In the country’s 500 largest school districts, one-third of superintendents were women as of July, according to the 2025 update of the ILO Group’s Superintendent Research Project.

The education strategy and policy firm, which launched the initiative in 2021 to track national trends related to the role, says this is the highest level it’s observed to date, citing data as far back as 2018.

Additionally, women accounted for 39 percent of new superintendent appointments in the past year.

ILO Group projects that by 2054, there will be equal numbers of women and men serving in the position in the country’s most populus districts.

By gender, according to the update, more superintendents who are women have earned doctoral degrees (74 percent) compared to men (69 percent) — a trend consistent with the prior year.

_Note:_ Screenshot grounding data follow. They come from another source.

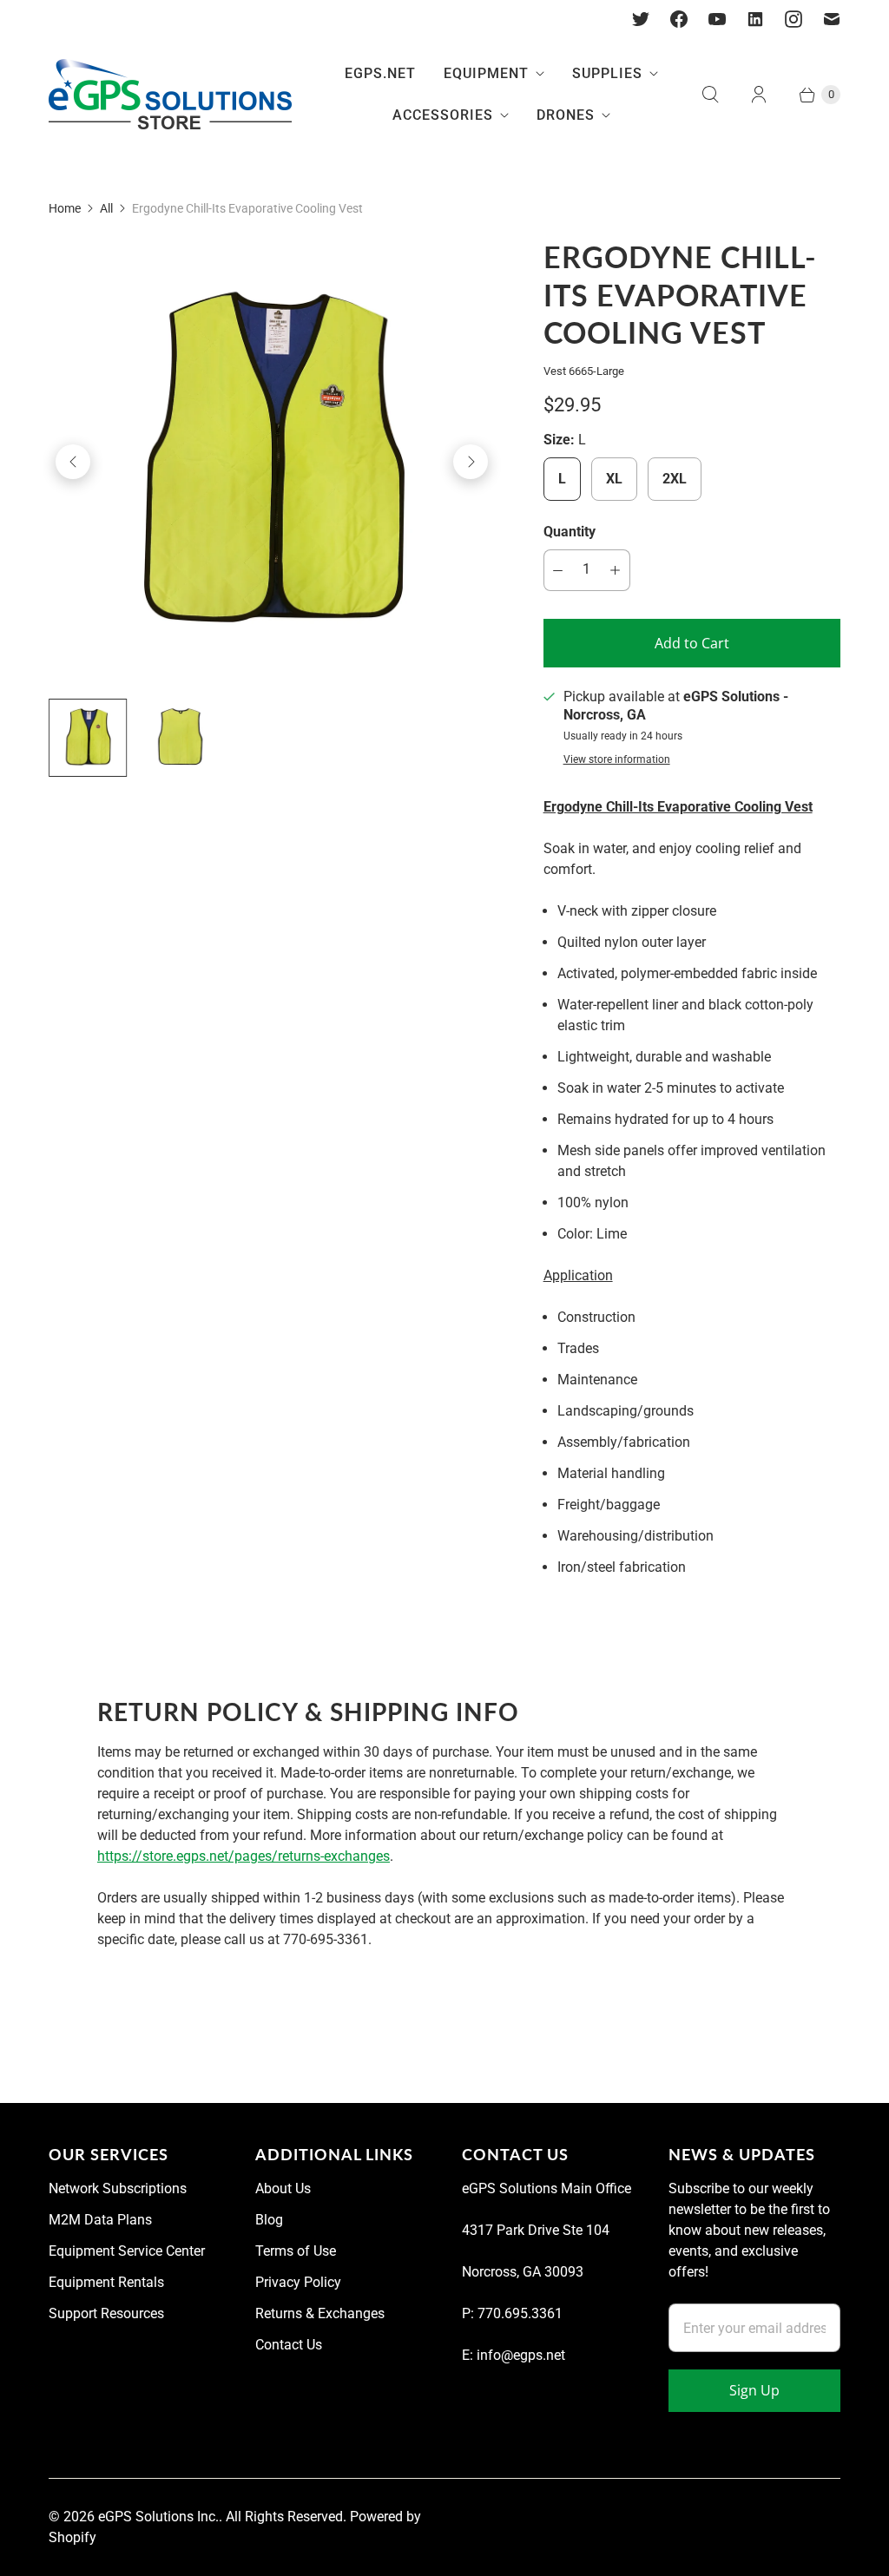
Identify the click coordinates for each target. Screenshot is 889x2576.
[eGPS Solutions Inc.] (170, 94)
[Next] (470, 461)
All (106, 208)
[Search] (710, 94)
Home (65, 208)
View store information (616, 760)
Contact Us (288, 2344)
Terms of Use (295, 2251)
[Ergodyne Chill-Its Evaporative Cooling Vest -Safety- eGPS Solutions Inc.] (272, 462)
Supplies (607, 73)
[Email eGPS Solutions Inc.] (832, 19)
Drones (566, 115)
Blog (269, 2219)
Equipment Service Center (127, 2251)
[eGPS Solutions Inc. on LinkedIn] (755, 19)
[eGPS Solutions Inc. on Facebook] (679, 19)
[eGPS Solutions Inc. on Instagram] (793, 19)
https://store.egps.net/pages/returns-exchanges (243, 1856)
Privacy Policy (298, 2282)
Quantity (569, 531)
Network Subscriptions (118, 2188)
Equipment (486, 73)
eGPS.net (380, 73)
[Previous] (73, 461)
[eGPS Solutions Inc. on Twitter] (641, 19)
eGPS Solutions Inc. (158, 2516)
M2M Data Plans (100, 2219)
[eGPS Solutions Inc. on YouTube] (717, 19)
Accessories (442, 115)
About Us (283, 2188)
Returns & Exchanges (320, 2313)
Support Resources (106, 2313)
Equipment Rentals (106, 2282)
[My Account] (758, 94)
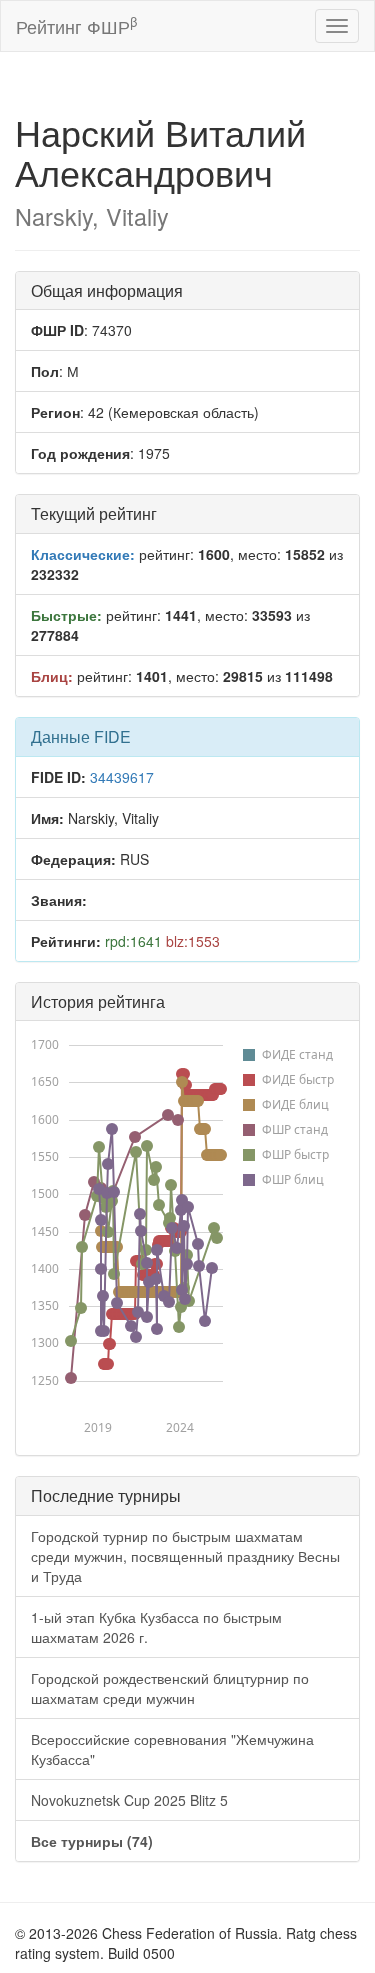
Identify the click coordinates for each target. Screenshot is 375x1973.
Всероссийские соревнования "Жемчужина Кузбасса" (172, 1749)
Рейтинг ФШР (76, 25)
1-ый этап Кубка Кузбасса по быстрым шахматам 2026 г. (156, 1627)
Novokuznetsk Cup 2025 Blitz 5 (129, 1800)
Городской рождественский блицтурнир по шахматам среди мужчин (170, 1688)
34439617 (122, 777)
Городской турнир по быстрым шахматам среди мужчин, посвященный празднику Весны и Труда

Women were most likely to be selected as superintendent in districts that chose a leader internally and/or where they had served as an interim superintendent, ILO Group found.

Overall, most new superintendents were internal hires in 2025. “Men are more likely to rise to the superintendency as external hires and to have previously served as superintendents or assistant superintendents,” according to ILO Group.

Turnover

Superintendent turnover is also at historic rates, with 114 of the 500 districts (23 percent) considered having at least one leadership change between July 1, 2024, and July 1, 2025.

“The role of superintendent is one of the most influential in public education and yet data show that districts and states continue to face destabilizing turnover,” said Julia Rafal-Baer, ILO Group co-founder and CEO, in a statement. “This year’s findings make clear that the leadership churn we once considered temporary is now the new normal, and it is straining districts at the very moment students need steady, effective leadership the most. By tapping into the full pool of highly qualified, battle-tested leaders already in our schools and state education agencies, we can both improve leadership stability and ensure every community has the leadership it needs to meet today’s challenges and deliver for students.”

Similarly, at the state-level, 20 percent of states saw transitions in leadership in the last year. Fifty-three percent of state superintendent roles are filled by women in 2025, up from 47 percent in 2024.